Scale: Temporary - Permanent
Clue: Henna Tattoos
How permanent is permanent? In Wavelength, it’s easy to get fooled by the clue into seeing the scale in a different way from the way the clue-giver interpreted it. A tattoo is pretty permanent. It’s what makes them both popular and undesirable. Of course, they’re not wholly permanent as they can be removed by surgery. A henna tattoo is a flyway thing in comparison but it still lasts a while, measured in weeks.
Or so our train of thought goes, as we guess a bit over toward the permanent side. The clue-giver tries to keep a poker face but their frustration shows. And rightly so, because we’d been idiots. How permanent is a tattoo, let a lone a henna tattoo compared to a mountain, or a star? The real answer is a little over toward the temporary side and we score nothing.
Scale: Straight - Curvy
Clue: A line drawn without a ruler
This is another banging clue. Simple, yet effective and the person who thought of it knows as much, sitting back with a satisfied purse of the lips. Try and draw a straight line without a ruler and you’ll get a decent result but one that’s always, always, got an irritating kink or slope in it. We guess something like three-quarters over the way to straight, and it’s straight to bank the points.
Scale: Bad actor - Good actor
Clue: Martin Freeman
Some clues are tougher than others, and this is a doozy. There’s so much personal taste here that surely, it’s impossible for us to get the points. But we tried to break it down. Martin Freeman is not someone who’s won an Oscar or is going to trouble the “most talented” lists of many critics. At the same time: he’s good and consistently so. So we edged some way over toward “good actor” but not too far and presto! We bagged some points.

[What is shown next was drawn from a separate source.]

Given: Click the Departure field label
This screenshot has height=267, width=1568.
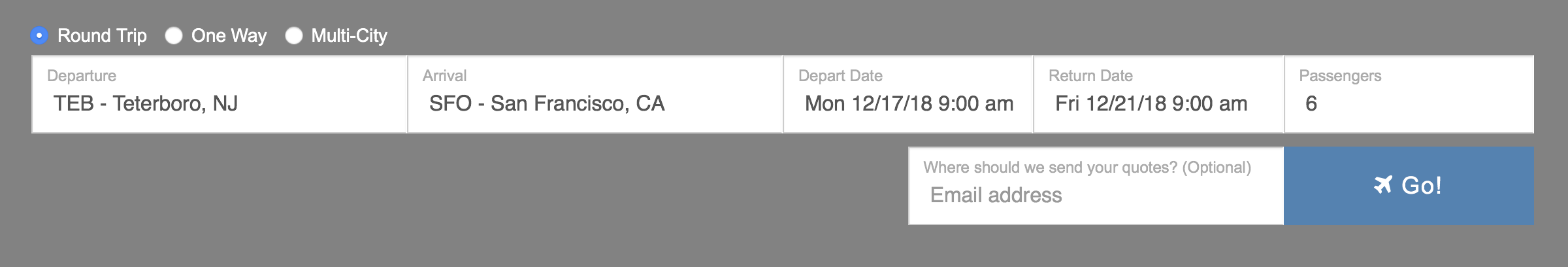Looking at the screenshot, I should (x=82, y=76).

Afterwards, we are distracted from the game by a fascinating discussion of who we each think our favourite actors are. Wavelength is very good at engendering this kind of thing. Everyone stands in awe of Antony Hopkins but otherwise, there’s wide disagreement. Making it even more impressive that we got this one.
Scale: Normal Pet - Exotic Pet
Clue: British Shorthair Cat
What’s “exotic”, in terms of pets? Wavelength often challenges you to think about your own personal semantics. We forged ahead on the specificity of this clue. A very specific breed of cat is obviously more exotic than a cat. And specific cat breeds feel more exotic than specific dog breeds, which are now quite common. But they’re not, say like an alligator. So we guess a little bit exotic.
As it turns out, we needed to widen the scale. The actual scoring zone was a little bit toward normal pet. And in retrospect, that’s fair when the pet “cocaine hippos” of drug lord Pablo Escobar are in the news. We probably should have figured that the person giving the clue had just been watching Tiger King.
In truth, once we’d played, we played again. And then a third time. It’s so tempting when it’s such a great, polite way to start discussions and challenge presumptions. Only after that did the dog get a little bit of peace with the dial back in the box. The next morning, while performing some chores around the house, I found my two kids had set it up and were playing by themselves. This is something they’ve never, ever done with one of my games before. It was lovely to feel that they were finally attuning to my own Wavelength.